I understand that no foundation will fund any project way out in the left field, but they do fund serious left advocacy efforts , such as Economic Policy Institute (EPI) which receives 53% of their funding from foundations. So it stands to reason that similar institutions devoted to promotion of left/pro-labor perspectives on a range of issues from environment, to education, to health care, to housing, to transportation, to land use, to foreign policy and what not. Even though foundations will fund only the more moderate projects pursued by these institutions, this will free other resources to pursue more radical projects. And even those wussy moderate advocacy projects will mobilize and attract people whop otherwise would be toiling in some dead end corporate or academic jobs.

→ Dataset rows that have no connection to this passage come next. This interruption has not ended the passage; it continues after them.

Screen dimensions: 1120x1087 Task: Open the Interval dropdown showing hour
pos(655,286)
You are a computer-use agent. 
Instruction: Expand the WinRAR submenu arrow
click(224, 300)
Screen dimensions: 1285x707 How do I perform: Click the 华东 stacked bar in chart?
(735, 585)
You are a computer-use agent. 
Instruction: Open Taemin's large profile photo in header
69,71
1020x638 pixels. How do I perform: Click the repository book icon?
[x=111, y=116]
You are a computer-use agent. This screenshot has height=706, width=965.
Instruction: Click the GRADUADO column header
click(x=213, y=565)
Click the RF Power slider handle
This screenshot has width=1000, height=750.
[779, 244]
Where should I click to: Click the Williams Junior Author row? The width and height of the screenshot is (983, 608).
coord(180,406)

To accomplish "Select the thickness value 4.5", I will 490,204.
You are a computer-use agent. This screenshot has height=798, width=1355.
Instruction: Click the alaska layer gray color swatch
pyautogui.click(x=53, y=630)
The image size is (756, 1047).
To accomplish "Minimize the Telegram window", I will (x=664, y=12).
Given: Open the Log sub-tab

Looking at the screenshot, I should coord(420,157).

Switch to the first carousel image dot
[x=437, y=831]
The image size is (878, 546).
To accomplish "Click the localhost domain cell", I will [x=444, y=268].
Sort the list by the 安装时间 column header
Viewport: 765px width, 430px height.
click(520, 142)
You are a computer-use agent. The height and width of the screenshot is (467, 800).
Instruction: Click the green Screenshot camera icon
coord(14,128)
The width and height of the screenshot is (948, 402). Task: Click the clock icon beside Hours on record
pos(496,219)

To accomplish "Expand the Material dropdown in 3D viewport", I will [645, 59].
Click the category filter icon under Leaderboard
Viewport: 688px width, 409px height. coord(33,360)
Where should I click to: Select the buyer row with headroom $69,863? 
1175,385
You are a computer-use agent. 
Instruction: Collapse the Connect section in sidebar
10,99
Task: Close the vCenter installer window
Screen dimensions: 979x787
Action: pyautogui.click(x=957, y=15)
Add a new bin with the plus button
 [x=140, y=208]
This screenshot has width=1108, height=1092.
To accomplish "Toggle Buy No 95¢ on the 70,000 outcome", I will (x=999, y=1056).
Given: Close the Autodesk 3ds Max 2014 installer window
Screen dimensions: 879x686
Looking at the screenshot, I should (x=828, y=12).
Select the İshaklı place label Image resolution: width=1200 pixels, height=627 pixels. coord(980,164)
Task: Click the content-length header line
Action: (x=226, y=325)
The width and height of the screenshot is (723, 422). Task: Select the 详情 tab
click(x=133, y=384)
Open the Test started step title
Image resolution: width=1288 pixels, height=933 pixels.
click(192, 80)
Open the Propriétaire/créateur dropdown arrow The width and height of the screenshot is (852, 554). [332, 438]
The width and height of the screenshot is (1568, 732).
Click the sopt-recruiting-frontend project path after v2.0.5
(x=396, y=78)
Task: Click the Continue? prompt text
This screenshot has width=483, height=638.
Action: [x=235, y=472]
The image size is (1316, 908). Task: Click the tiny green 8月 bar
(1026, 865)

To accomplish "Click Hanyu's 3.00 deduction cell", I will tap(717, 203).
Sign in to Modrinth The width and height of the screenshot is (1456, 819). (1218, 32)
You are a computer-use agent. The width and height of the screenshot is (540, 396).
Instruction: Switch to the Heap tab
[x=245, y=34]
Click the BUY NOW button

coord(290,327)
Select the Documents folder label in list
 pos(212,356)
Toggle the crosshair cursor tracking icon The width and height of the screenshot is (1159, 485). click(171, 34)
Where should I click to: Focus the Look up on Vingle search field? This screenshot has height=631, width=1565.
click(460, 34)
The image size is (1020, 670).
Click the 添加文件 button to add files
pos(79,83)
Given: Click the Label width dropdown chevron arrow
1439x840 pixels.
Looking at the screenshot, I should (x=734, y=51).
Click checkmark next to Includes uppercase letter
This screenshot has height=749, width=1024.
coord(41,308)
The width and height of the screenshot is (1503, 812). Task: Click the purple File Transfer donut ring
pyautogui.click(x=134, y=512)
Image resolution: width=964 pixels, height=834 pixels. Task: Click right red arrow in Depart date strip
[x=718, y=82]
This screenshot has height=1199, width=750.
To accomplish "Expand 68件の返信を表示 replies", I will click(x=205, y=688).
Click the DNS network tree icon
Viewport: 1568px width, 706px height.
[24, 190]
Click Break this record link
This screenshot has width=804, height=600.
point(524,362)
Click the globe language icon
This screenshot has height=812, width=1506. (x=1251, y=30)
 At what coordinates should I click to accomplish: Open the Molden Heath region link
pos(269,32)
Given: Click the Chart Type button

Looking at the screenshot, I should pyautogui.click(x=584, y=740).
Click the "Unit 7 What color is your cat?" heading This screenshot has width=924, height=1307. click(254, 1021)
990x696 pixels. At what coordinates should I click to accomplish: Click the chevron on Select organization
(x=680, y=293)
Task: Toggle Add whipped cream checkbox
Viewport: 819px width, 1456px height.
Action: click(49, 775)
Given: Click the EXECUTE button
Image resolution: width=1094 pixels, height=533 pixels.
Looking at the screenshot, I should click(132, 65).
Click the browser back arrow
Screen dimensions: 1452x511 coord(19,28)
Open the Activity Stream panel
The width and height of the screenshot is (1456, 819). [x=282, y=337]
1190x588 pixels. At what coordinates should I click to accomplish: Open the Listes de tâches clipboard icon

This mobilizing potential of advocacy expansion will not bring the revolution, of course, but anyone who seriously thinks that revolution is even remotely possible in the US (or EU) needs to have his head examined.
Wojtek
On Tue, Mar 29, 2011 at 2:22 PM, Doug Henwood <dhenwood at panix.com> wrote:
>
> On Mar 29, 2011, at 2:08 PM, Wojtek S wrote:
>
>> But you did not answer my argument - that right wingers were able to
>> overcome the stifling effect of nonprofit culture and legal constraint
>> son advocacy to a much greater degree than left wingers. It is
>> difficult to blame the nonprofit culture for that difference - it must
>> have something to do with left wingers themselves. Ravi had an
>> excellent point that some of it is linked to the culture of
>> individualism and celebrity cults that prevail in liberal and left
>> circles. I would only add one more thing to it - most American
>> liberals and lefties are not that radical after all - they are more
>> happy with little pragmatic projects here and there than fundamentally
>> changing the society. Those who seek radical changes are a tiny
>> minority. That may provide a better explanation of the fragmented and
>> minimalistic nature of left/liberal projects than the supposed effect
>> of funding, which I think is quite small.
>
> Your classification scheme is rather broad. The right-wing foundations are often funded by individuals with strong ideological agendas. Liberal foundations, like Ford and Carnegie, were endowed generations ago and are now run by professionals. They're anything but individualists. Few serious left wingers have any money to throw around. Soros is an interesting oddball in this gang - he's pretty "left" for a hedge fund guy, and controls the agenda of his philanthropies tightly. Consequently he'll do stuff like drug law reform and anti-incarceration research. He likes funding stuff that's unfashionable (which kind of fits with his investment philosophy). But most funders won't touch that stuff.
>
> Look at the big green organizations. Grantmakers like the Rockefeller Brothers Fund pull a lot of their strings. Some years ago, my pal Ron Arnold, an interesting guy despite his rabid dislike of greens, got hold of the transcript of an Environmental Grantmakers Association meeting in which the Rock guy said explicitly that he wanted to control the movement's agenda. That agenda means cutting deals with corporations and pushing for market-friendly approaches like cap and trade. I can't imagine what that has to do with "individualism."